Celeste Holm, the Academy Award-winning actress who created the role of Ado Annie in the Broadway musical Oklahoma!, died at her Manhattan home on July 15. She was 95 and had recently suffered a heart attack.
Holm’s Broadway career spanned more than five decades, from her debut in the short-lived 1938 comedy Gloriana to Paul Rudnick’s 1991 comedy I Hate Hamlet. As a stage actress, she was best known for her comic turn in Rodgers & Hammerstein’s 1943 classic musical (in which she sang “I Cain’t Say No”), the 1944 musical Bloomer Girl and for replacement runs in The King and I and Mame. Her most recent NYC stage appearance was in the 1994 Encores! concert of Allegro. She was inducted into the Theater Hall of Fame in 1992.
On the strength of her performance in Bloomer Girl, Holm was signed to a film contract and quickly won a Best Supporting Actress Oscar for Gentleman’s Agreement, a 1947 drama centering on anti-Semitism in America. She received two additional Oscar nominations for Come to the Stable (1949) and All About Eve (1950). TV roles included supporting parts in the series Promised Land and Falcon Crest and the fairy godmother in the 1965 telecast of Rodgers & Hammerstein’s Cinderella.

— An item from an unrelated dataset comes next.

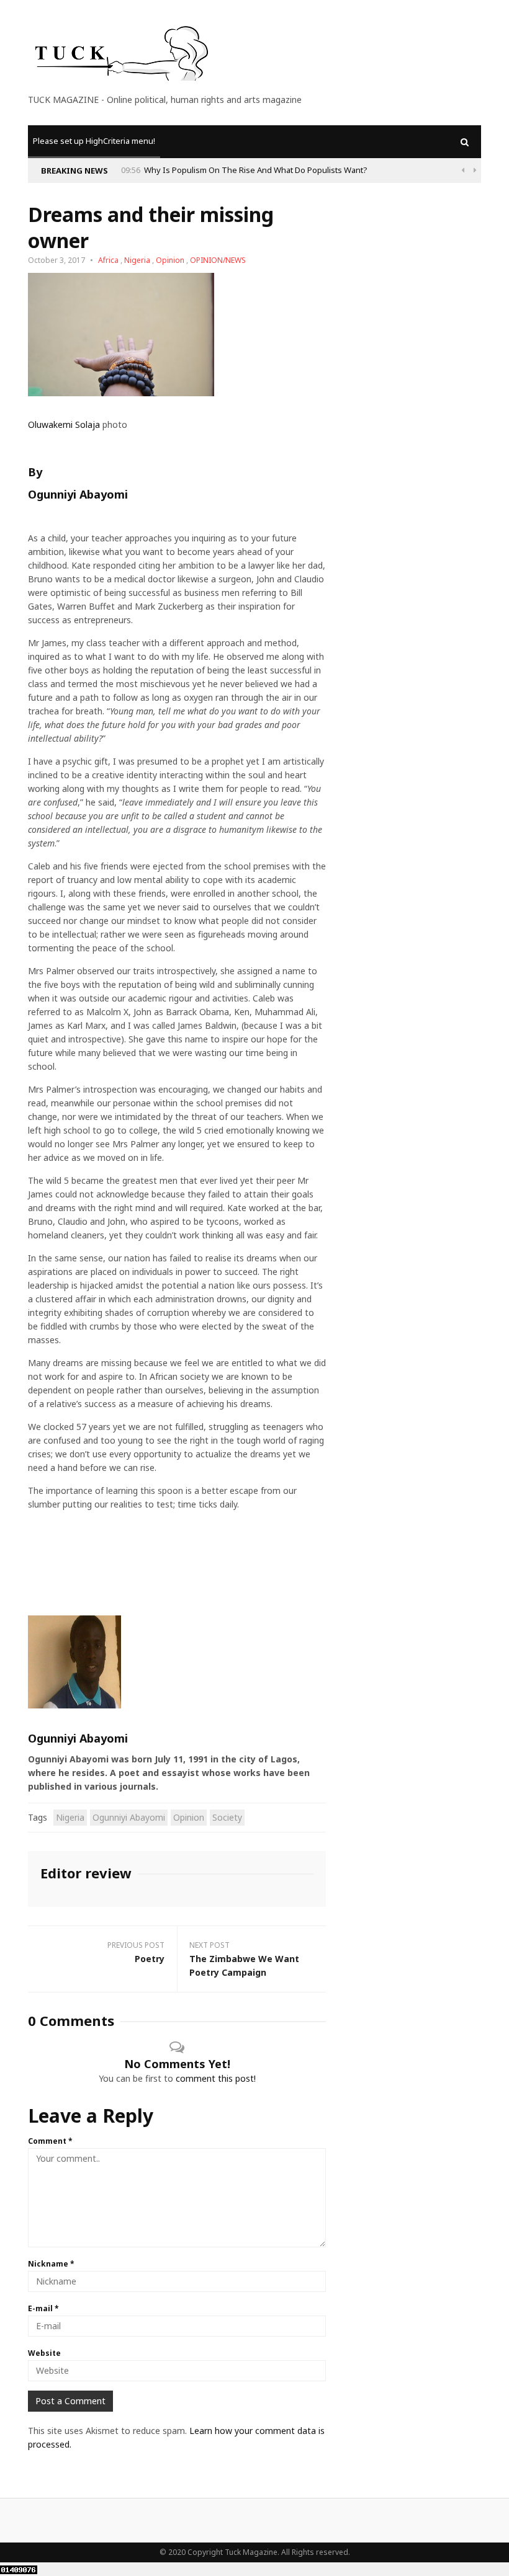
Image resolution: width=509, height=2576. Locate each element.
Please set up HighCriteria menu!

Born in New York on April 29, 1917, Holm spent her childhood in cities around the world due to the business career of her Norwegian father. She studied drama at the University of Chicago before winning her first stage role opposite Leslie Howard in Hamlet. The actress was married five times, including a 35-year union with Broadway veteran Wesley Addy, who died in 1996. She is survived by her fifth husband, Frank Basile, and two sons.